Bosch IoT Device Management - will be discontinued by mid 2024

Flat execution monitoring

In the previous sections we viewed the monitoring possibilities of the mass device management process from different perspectives and on different levels of granularity, namely rule, task, device, and partial execution of the management action script. The mass management layer (Bosch IoT Manager) provides also a possibility to monitor bulk executions from across all tasks and rules in the system, also called monitoring of 'flat' executions.

With flat execution monitoring you are able to:

  • list executions in bulk throughout the system at once
    In other words, you can see an aggregated list of executions which took place in the context of various tasks and rules, and on various devices.
    For comparison, with the monitoring perspectives described in the previous sections, this is possible only within the context of a particular rule, or of a particular task, or for a particular device.

  • apply various sorting and filtering criteria on these executions depending on your use case.

For example, you may list all executions which finished with an error in all tasks and rules in the system in a given time frame. You can further filter the results to check this for devices x, y, and z.

With that, your point of interest is the execution, rather than the device, task, or rule.

The corresponding methods for flat execution monitoring in our Java and REST APIs, respectively are:

  • listExecutions

  • GET​/mme​/tasks​/executions

When calling these methods, you always get a list of device task executions, however, from different origins (tasks and rules) and for different devices, depending on your filter.

Current vs historical data

There are two main use cases when listing flat executions, fulfilled by setting the loadHistoricalData flag:

  • current data - considering only the latest device executions within a rule
    This is referred to as non-historical data, as only the latest execution statuses are reported.
    This might be useful if you want to see all actual execution states across all the rules and tasks in the system, or when you need to filter device executions according to their error status, unfinished executions, etc.

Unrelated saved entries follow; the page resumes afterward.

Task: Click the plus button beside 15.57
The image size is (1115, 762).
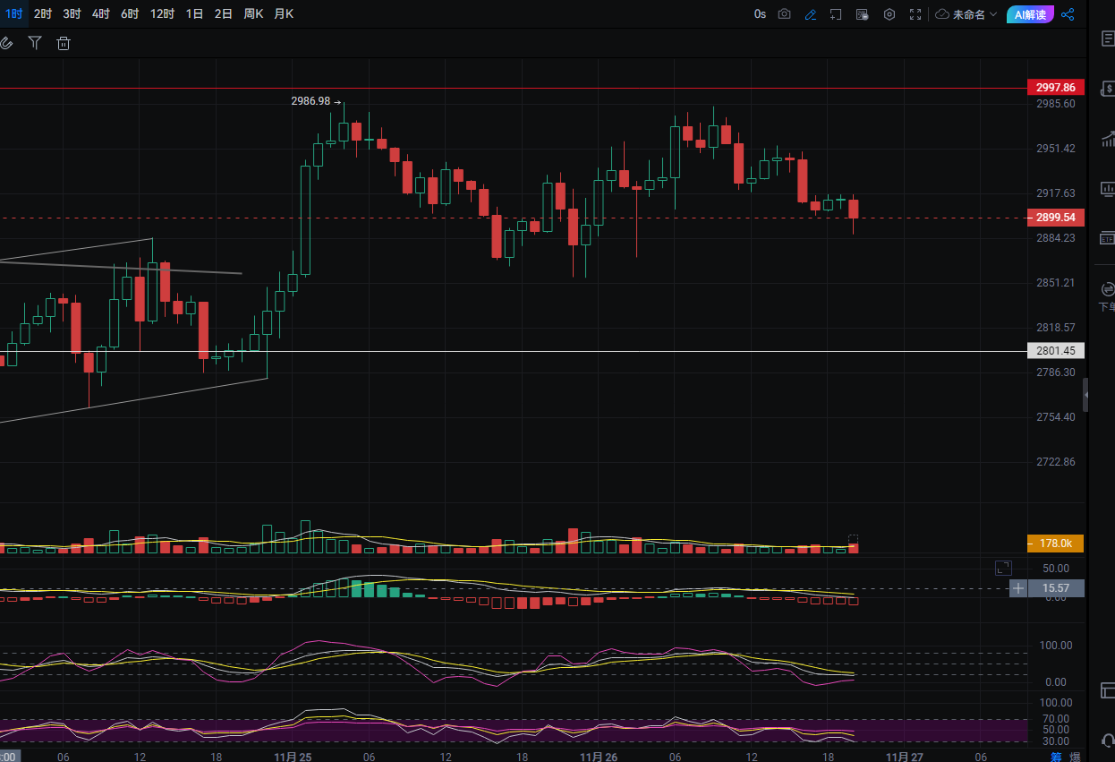Action: (x=1017, y=588)
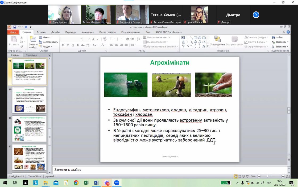Select slide 10 thumbnail Мікотоксини
Screen dimensions: 298x187
pos(29,100)
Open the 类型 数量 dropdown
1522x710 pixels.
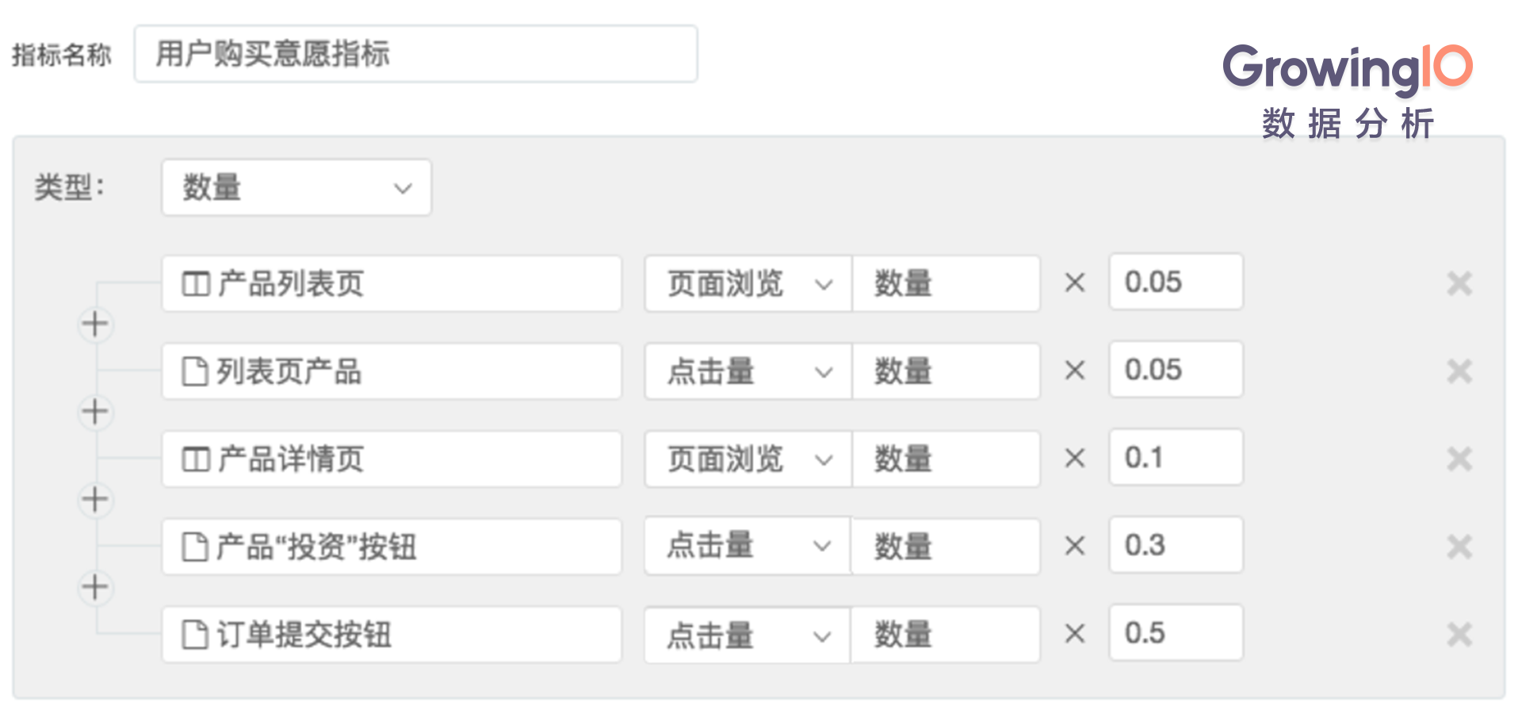click(x=296, y=188)
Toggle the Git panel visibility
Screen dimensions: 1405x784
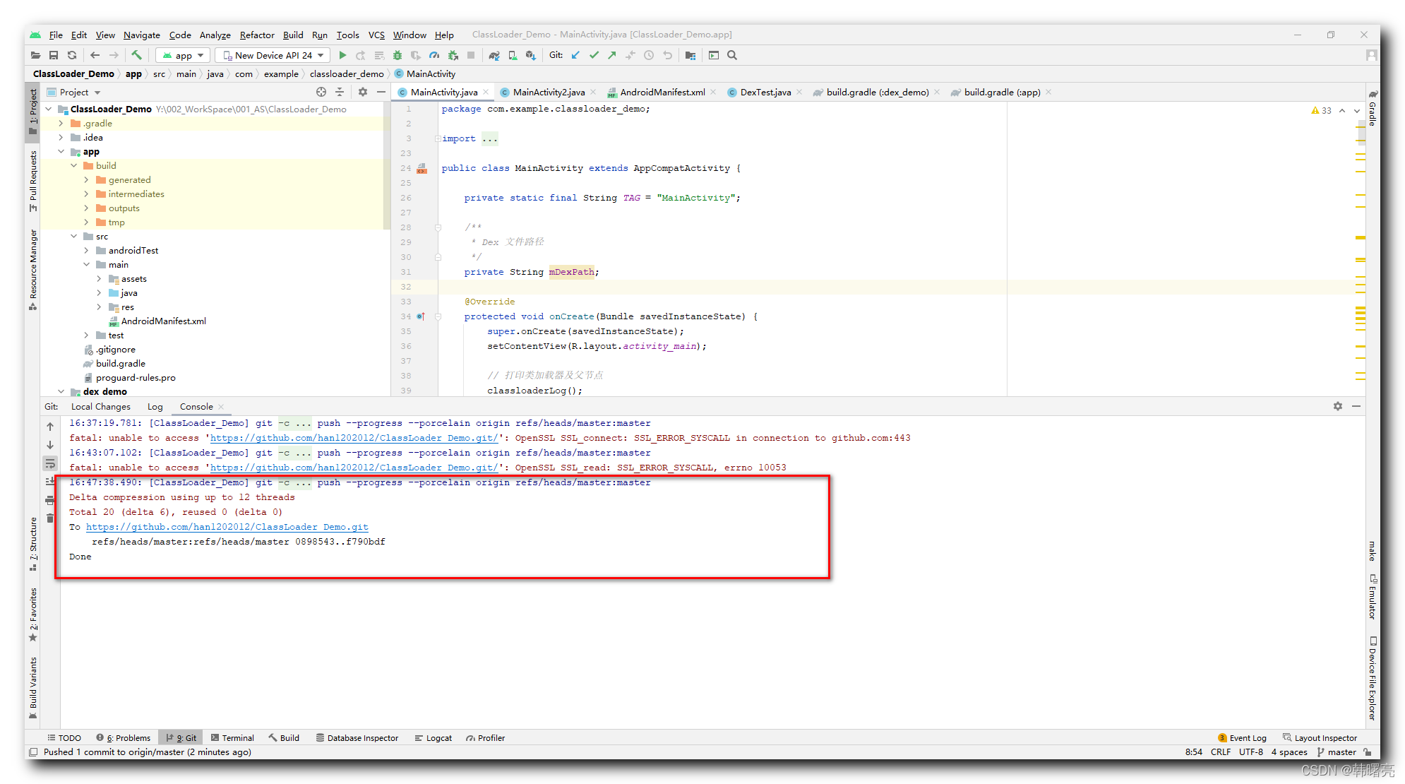pyautogui.click(x=186, y=737)
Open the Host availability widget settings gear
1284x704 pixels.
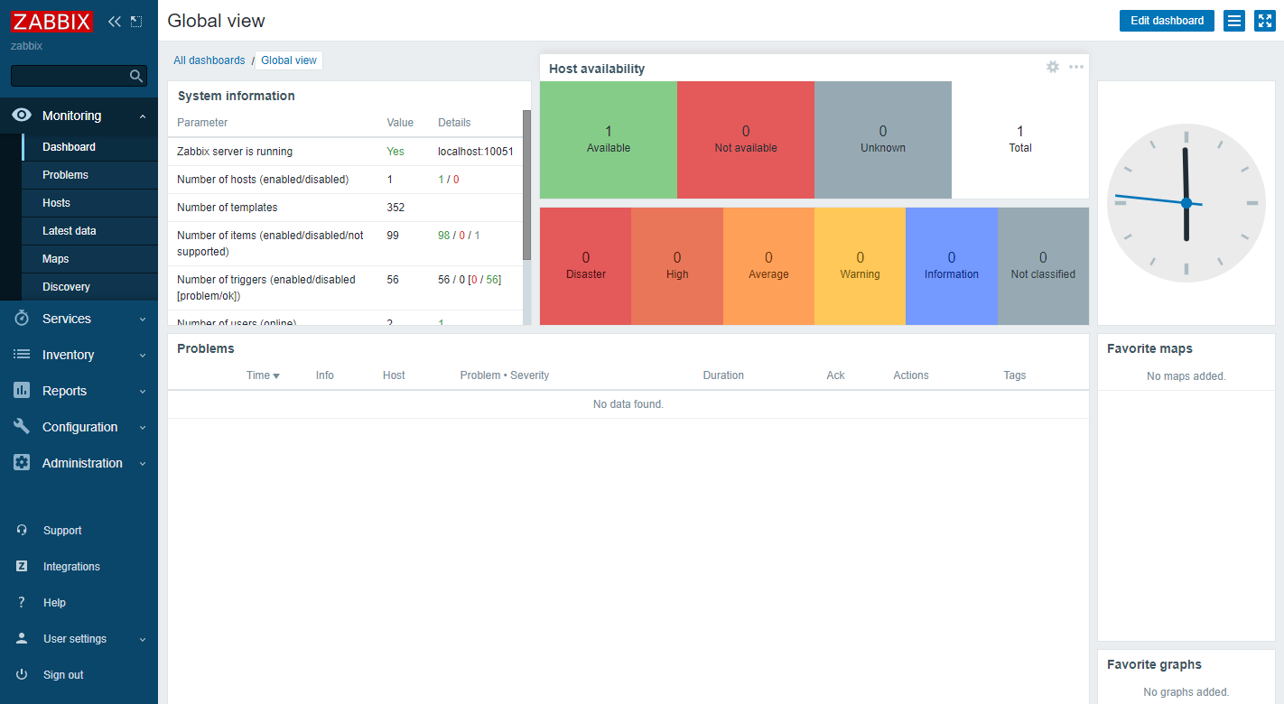(1053, 67)
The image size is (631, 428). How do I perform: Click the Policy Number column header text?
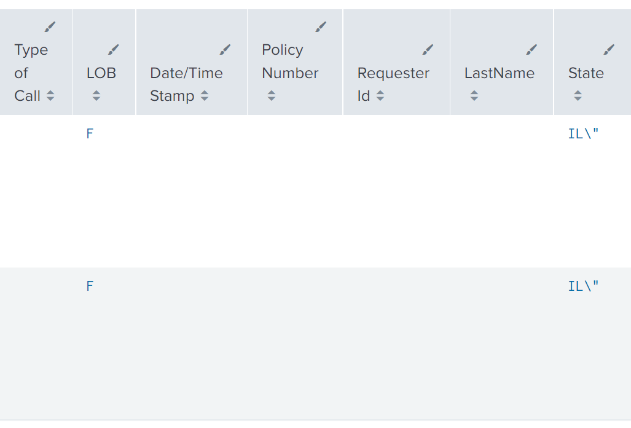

  • historical data - considering all executions, even those overridden by next rule execution over the same device
    This is referred to as historical data.
    This might be necessary when the list is filtered by a given task ID, which might not be the latest task launched by a rule. Thus some executions launched out of this task will not correspond to the real device execution state within the target rule.
    In other words, this is useful when you are inspecting explicitly some potentially outdated and 'overridden' executions.